Secondo Confimprese, l’impatto dell’inflazione, che ha registrato il record dal 1985, l’aumento dell’energia e di tutte le principali voci di spesa (trasporti, personale, materie prime, ecc.) stanno aggravando rapidamente la sofferenza del settore retail, già provato in questi anni dal Covid. In questo contesto, il peso degli affitti sul giro d’affari è passato indicativamente dal 18% al 22,2% nell’abbigliamento e dal 12 al 12,6% nella ristorazione.
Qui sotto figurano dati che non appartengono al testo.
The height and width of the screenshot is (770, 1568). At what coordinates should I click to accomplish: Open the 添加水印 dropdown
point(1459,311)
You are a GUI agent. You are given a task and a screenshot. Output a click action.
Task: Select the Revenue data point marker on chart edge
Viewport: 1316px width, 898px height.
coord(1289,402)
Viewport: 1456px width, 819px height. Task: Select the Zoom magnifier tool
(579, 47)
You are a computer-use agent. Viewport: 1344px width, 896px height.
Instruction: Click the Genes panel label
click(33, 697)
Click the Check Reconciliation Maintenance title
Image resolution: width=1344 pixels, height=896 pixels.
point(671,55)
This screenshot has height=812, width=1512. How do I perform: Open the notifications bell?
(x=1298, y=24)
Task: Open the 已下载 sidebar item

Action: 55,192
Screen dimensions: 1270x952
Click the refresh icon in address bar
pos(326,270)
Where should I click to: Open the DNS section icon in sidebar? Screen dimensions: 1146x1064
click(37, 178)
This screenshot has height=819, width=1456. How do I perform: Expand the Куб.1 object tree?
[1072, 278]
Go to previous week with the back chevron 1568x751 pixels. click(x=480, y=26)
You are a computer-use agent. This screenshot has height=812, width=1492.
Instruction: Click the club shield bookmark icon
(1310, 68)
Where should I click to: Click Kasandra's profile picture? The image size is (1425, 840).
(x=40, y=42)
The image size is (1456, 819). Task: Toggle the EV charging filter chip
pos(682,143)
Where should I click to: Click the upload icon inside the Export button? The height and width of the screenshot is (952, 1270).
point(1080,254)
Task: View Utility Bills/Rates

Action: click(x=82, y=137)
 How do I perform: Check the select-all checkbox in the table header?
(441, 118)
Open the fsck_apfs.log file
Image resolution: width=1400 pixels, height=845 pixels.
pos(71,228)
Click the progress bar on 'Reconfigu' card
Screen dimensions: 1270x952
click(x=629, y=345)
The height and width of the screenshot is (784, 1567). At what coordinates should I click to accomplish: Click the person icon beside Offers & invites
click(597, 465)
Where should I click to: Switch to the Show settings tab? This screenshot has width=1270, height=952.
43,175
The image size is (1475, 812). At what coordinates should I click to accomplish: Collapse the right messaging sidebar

“È palese – dichiara Mario Resca – che gli operatori in tale situazione non possano sostenere l’aumento Istat sugli affitti, che oggi è all’8,4%. Se vogliamo evitare la chiusura di punti vendita e il conseguente ridimensionamento dell’occupazione, il Governo deve intervenire subito, sull’esempio di quanto fatto con il DL.95\2012 per la pubblica amministrazione, per cui l’aggiornamento Istat dei canoni di locazione è stato congelato per dieci anni. Anche a livello europeo si registrano già i primi interventi di regolamentazione del prezzo degli affitti”.

In Spagna, con un’inflazione al 10%, l’esecutivo ha introdotto un tetto massimo dell’indicizzazione pari al 2%, applicabile fino a fine anno, nel settore commerciale e residenziale. Anche la Francia ha varato misure eccezionali, con l’introduzione di un tetto massimo all’aumento dei canoni fissato al 3,5%. Anche in Germania il tema è attualmente in discussione.

In prospettiva Confimprese ritiene inoltre necessario recepire e rendere obbligatorio, anche in Italia, un obbligo generale di rinegoziazione del contratto basato sul principio di buona fede e correttezza qualora si verifichino eventi imprevedibili e incontrollabili che alterino in modo sostanziale (e non imputabile ad una delle parti) le condizioni convenute. Ad oggi, infatti, il rimedio dell’eccessiva onerosità sopravvenuta, normato dall’art. 1467 cod. civ., rischia di essere controproducente per gli operatori commerciali costretti a scegliere, di fronte all’indisponibilità dell’altra parte a una equa revisione, tra la continuazione del rapporto a condizioni invariate o la sua risoluzione.